Our existing collaboration of scientists includes expertise in a range of disciplines from Public Health and Epidemiology, Health Geography and Health Economics to Social and Behavioural Science. We have worked effectively together for several years as part of a national Public Health Centre of Excellence called CEDAR (Centre of Excellence in Diet and Activity Research). CEDAR is a collaboration between Medical Research Council (MRC) Units in Cambridge, the University of Cambridge, the University of East Anglia (UEA) and non-academic partners including the East of England Public Health Observatory (ERPHO). CEDAR researches the determinants of diet and activity at the population level and develops and evaluates potential preventive interventions (see http://www.cedar.iph.cam.ac.uk/).
We have expertise in the causes of chronic disease, in physical activity and its measurement and in the development and evaluation of interventions to promote physical activity among individuals with or at high risk of disease. We also have access to a large population-based sample of older people participating in the EPIC-Norfolk study. In this project we will describe the levels and patterns of physical activity and also of sedentary behaviour (such as television viewing). We will study how these behaviours change over time using self-report and objective measures among volunteers in the EPIC-Norfolk study. We will also improve knowledge about the sorts of activities that might reduce risk of disease and be feasible for older people, the personal and environmental factors that influence physical activity in older people, and to what extent changes in physical activity might reduce disease risk and health service costs. These are important steps in developing interventions and policy to help populations adopt sustainable healthy behaviours.
In order to achieve our aims we will use a range of quantitative and qualitative research methods within the context of a large ongoing study. The evidence we gather will help politicians, health professionals and society at large make better decisions about how to improve health for the whole population, whether it is through direct public health interventions, or wider ways that influence how we live. It will also help scientists and research funders to focus efforts into areas in which reducing uncertainty through further research would provide the greatest benefit.
One of the main challenges that will face health services, and society, in the foreseeable future is the care of older people with limitations to their independent living. The promotion of physical activity among the middle-aged and elderly may make this challenge more manageable. Unfortunately, the majority of research on levels and patterns of physical activity, why some people are more active than others, and the links between physical activity and health outcomes has been undertaken among individuals less than 60 years of age, and has relied on imprecise questionnaire measures.

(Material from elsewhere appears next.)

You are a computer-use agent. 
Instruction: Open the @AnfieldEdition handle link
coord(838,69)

Our existing collaboration of scientists includes expertise in a range of disciplines from Public Health and Epidemiology, Health Geography and Health Economics to Social and Behavioural Science. We have worked effectively together for several years as part of a national Public Health Centre of Excellence called CEDAR (Centre of Excellence in Diet and Activity Research). CEDAR is a collaboration between Medical Research Council (MRC) Units in Cambridge, the University of Cambridge, the University of East Anglia (UEA) and non-academic partners including the East of England Public Health Observatory (ERPHO). CEDAR researches the determinants of diet and activity at the population level and develops and evaluates potential preventive interventions (see http://www.cedar.iph.cam.ac.uk/).

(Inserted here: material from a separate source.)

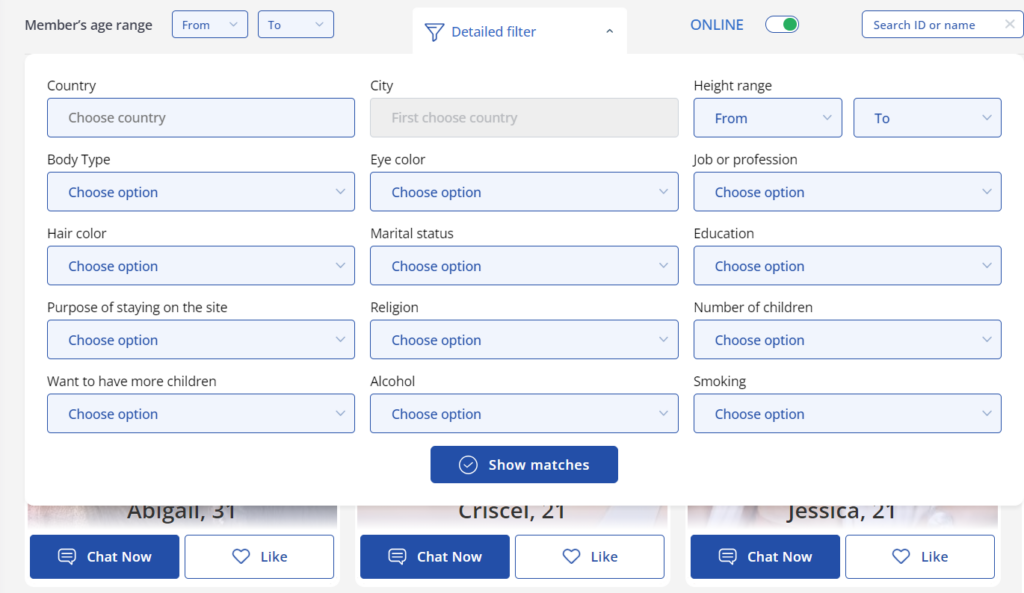The height and width of the screenshot is (593, 1024).
Task: Focus the Choose country input field
Action: 200,118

We have expertise in the causes of chronic disease, in physical activity and its measurement and in the development and evaluation of interventions to promote physical activity among individuals with or at high risk of disease. We also have access to a large population-based sample of older people participating in the EPIC-Norfolk study. In this project we will describe the levels and patterns of physical activity and also of sedentary behaviour (such as television viewing). We will study how these behaviours change over time using self-report and objective measures among volunteers in the EPIC-Norfolk study. We will also improve knowledge about the sorts of activities that might reduce risk of disease and be feasible for older people, the personal and environmental factors that influence physical activity in older people, and to what extent changes in physical activity might reduce disease risk and health service costs. These are important steps in developing interventions and policy to help populations adopt sustainable healthy behaviours.

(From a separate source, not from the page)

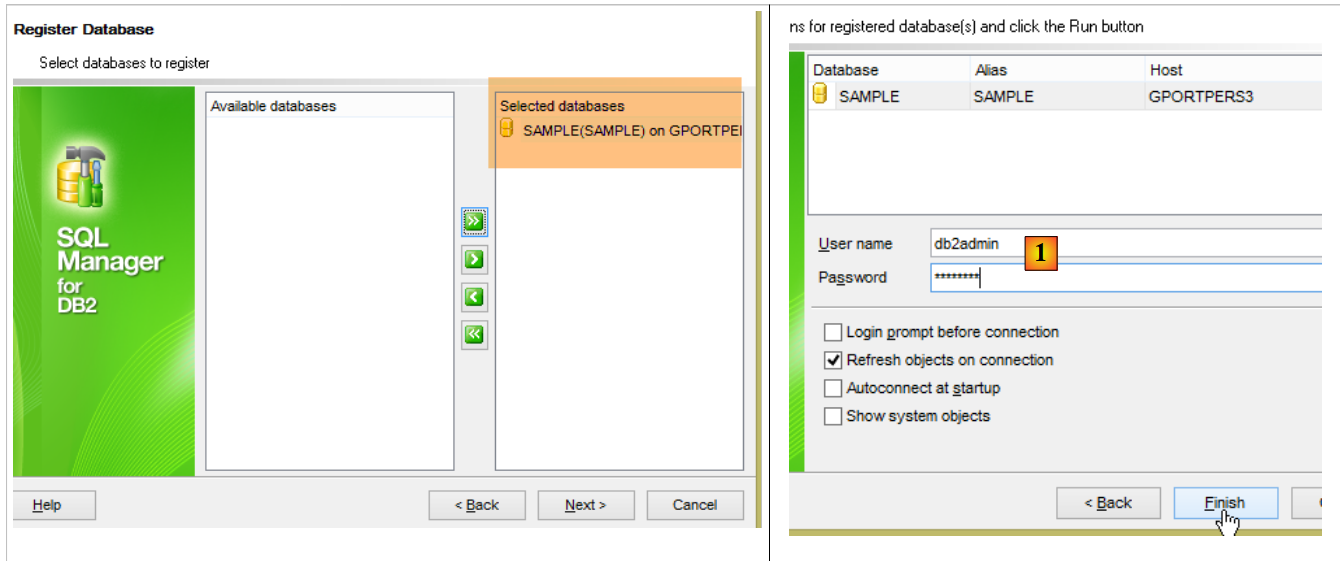Click the move all databases right arrow
Image resolution: width=1340 pixels, height=561 pixels.
point(474,221)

In order to achieve our aims we will use a range of quantitative and qualitative research methods within the context of a large ongoing study. The evidence we gather will help politicians, health professionals and society at large make better decisions about how to improve health for the whole population, whether it is through direct public health interventions, or wider ways that influence how we live. It will also help scientists and research funders to focus efforts into areas in which reducing uncertainty through further research would provide the greatest benefit.
Technical Summary
We aim to contribute evidence to inform the development of interventions and policy to promote physical activity among older people and shift population distributions of physical activity behaviour. We will achieve our aim through interconnected components employing a range of methods (quantitative, qualitative and modelling) in the context of an ongoing, large population-based observational study. EPIC-Norfolk, a prospective cohort study, recruited 30,000 men and women aged 40-79 years at baseline (1993 to 1997) from 35 general practices in Norfolk. Participants have completed the previously validated EPAQ-2 physical activity questionnaire on two occasions and one round of measurement of potential determinants of physical activity by a modified NEWS questionnaire (Neighbourhood Environment Walkability Scale with inclusion of additional items based on the Theory of Planned Behaviour). In addition, over 4000 participants have undergone objective measurement of physical activity by accelerometry.
The EPIC-Norfolk 4th health check has recently commenced, supported by MRC core funds, and includes measures of anthropometry, body composition and spirometry, a physical performance battery and self-report and objective (accelerometry) assessment of physical activity. In this project we will use home addresses (available for all participants) to derive detailed characterisation of the environment using standard geographical information systems. We will also add tracking of participants' location and movements using GPS devices and qualitative interviews. This will enable us to better understand the levels and patterns of physical activity and sedentary behaviour, the change in these behaviours over time, and the determinants of these behaviours and their health consequences. We will also develop a Markov model to quantify the impact of changes in population patterns of physical activity on health outcomes.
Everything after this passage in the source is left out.